» **Exercise input**:
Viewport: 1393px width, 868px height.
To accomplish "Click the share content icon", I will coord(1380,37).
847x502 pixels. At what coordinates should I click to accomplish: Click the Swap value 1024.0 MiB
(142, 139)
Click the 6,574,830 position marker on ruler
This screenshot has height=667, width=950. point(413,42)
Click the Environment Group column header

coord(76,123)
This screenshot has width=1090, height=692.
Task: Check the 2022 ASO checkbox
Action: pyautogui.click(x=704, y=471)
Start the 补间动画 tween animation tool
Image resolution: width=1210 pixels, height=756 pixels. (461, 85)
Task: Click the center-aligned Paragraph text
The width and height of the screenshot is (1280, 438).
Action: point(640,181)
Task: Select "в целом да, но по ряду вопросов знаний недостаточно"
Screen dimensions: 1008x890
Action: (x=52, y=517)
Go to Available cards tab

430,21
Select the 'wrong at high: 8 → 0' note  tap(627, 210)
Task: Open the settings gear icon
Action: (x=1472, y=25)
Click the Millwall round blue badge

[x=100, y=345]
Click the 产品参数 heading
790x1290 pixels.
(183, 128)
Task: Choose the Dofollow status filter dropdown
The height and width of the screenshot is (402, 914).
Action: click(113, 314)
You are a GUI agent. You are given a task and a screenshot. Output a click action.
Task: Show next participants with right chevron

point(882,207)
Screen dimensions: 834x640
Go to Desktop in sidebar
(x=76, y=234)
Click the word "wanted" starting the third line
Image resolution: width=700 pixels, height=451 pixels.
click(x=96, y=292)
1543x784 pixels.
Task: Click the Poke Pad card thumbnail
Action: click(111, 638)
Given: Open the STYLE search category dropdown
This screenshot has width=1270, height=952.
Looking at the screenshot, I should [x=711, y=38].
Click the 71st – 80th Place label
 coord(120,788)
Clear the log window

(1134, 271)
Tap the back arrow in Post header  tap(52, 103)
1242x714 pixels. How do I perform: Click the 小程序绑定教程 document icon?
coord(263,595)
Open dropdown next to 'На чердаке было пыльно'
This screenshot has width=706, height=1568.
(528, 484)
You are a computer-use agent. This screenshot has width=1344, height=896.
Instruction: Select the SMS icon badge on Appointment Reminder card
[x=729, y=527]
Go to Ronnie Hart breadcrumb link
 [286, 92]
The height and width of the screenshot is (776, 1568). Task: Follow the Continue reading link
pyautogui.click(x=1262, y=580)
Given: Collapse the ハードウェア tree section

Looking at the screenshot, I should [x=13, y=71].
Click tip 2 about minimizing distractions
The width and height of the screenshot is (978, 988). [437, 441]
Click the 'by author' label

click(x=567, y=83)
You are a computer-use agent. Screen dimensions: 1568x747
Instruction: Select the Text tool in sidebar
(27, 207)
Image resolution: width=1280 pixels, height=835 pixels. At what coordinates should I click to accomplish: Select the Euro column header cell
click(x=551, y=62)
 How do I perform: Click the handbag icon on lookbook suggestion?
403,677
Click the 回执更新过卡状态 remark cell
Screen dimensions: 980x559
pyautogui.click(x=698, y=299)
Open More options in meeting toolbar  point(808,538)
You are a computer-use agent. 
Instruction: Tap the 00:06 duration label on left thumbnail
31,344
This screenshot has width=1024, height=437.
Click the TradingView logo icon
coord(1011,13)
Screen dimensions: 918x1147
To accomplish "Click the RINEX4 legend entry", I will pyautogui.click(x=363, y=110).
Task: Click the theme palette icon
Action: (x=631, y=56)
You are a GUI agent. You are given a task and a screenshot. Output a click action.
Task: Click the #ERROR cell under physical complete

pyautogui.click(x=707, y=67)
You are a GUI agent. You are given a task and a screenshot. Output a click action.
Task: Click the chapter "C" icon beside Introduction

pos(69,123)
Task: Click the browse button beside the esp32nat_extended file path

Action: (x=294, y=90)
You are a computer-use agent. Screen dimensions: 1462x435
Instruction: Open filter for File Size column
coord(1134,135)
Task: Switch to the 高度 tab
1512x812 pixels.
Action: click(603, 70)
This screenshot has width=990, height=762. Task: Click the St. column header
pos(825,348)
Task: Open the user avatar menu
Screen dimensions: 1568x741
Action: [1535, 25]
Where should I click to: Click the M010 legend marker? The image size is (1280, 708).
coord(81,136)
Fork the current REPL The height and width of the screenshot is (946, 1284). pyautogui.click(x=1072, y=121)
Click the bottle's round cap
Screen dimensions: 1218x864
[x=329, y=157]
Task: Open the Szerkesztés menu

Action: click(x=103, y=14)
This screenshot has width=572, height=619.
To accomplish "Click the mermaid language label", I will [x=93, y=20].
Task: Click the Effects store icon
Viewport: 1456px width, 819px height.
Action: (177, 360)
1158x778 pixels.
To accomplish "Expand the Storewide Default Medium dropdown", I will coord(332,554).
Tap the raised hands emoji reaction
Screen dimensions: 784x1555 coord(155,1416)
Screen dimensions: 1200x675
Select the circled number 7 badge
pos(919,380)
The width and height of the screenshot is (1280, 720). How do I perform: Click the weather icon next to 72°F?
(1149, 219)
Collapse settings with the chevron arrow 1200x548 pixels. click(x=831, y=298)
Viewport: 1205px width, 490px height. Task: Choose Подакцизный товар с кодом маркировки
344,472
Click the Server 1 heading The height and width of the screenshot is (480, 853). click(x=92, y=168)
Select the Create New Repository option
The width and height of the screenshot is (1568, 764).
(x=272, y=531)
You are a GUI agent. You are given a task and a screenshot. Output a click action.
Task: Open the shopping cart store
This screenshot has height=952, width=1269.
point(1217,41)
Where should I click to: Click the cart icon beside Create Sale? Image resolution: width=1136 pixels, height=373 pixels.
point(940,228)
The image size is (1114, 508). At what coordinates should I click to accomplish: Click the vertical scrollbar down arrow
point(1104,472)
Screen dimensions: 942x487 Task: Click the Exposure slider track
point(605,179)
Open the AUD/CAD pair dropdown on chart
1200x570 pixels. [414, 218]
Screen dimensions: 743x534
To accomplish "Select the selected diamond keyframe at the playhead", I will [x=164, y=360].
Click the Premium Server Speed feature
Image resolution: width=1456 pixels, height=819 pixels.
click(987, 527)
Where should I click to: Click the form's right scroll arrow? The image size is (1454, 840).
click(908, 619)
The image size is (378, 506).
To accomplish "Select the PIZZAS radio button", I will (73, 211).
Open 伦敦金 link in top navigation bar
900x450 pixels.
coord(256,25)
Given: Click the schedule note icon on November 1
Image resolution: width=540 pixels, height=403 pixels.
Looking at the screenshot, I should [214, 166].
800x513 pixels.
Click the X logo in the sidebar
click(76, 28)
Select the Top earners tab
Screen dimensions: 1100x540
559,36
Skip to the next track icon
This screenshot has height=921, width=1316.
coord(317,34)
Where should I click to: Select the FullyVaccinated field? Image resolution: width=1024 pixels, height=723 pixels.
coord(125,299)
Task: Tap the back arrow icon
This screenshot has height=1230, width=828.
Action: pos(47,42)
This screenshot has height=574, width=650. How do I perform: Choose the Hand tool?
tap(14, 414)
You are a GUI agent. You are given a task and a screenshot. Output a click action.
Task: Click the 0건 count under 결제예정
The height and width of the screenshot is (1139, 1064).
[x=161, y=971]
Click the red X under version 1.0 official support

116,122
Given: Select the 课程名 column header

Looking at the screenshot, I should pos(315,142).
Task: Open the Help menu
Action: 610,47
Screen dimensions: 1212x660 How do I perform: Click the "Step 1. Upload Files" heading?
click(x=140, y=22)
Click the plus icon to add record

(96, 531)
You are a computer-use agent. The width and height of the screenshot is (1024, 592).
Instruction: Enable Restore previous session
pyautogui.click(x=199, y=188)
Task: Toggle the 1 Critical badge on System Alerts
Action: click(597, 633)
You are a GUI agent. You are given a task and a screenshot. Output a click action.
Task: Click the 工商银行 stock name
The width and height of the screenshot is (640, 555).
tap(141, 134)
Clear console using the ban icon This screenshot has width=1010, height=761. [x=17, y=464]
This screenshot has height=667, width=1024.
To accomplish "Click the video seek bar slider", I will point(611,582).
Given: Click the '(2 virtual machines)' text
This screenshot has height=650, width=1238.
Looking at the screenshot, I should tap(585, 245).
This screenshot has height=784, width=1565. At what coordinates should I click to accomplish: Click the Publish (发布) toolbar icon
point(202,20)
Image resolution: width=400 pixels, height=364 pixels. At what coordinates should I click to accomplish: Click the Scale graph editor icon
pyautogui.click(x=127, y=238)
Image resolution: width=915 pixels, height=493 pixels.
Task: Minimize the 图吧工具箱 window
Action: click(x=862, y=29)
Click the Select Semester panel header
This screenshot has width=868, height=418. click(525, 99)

» **Problem**: From the records above, return each line that has the string "back".

» **Written answer**:
Tap the back arrow in Post header  tap(52, 103)
Task: Tap the back arrow icon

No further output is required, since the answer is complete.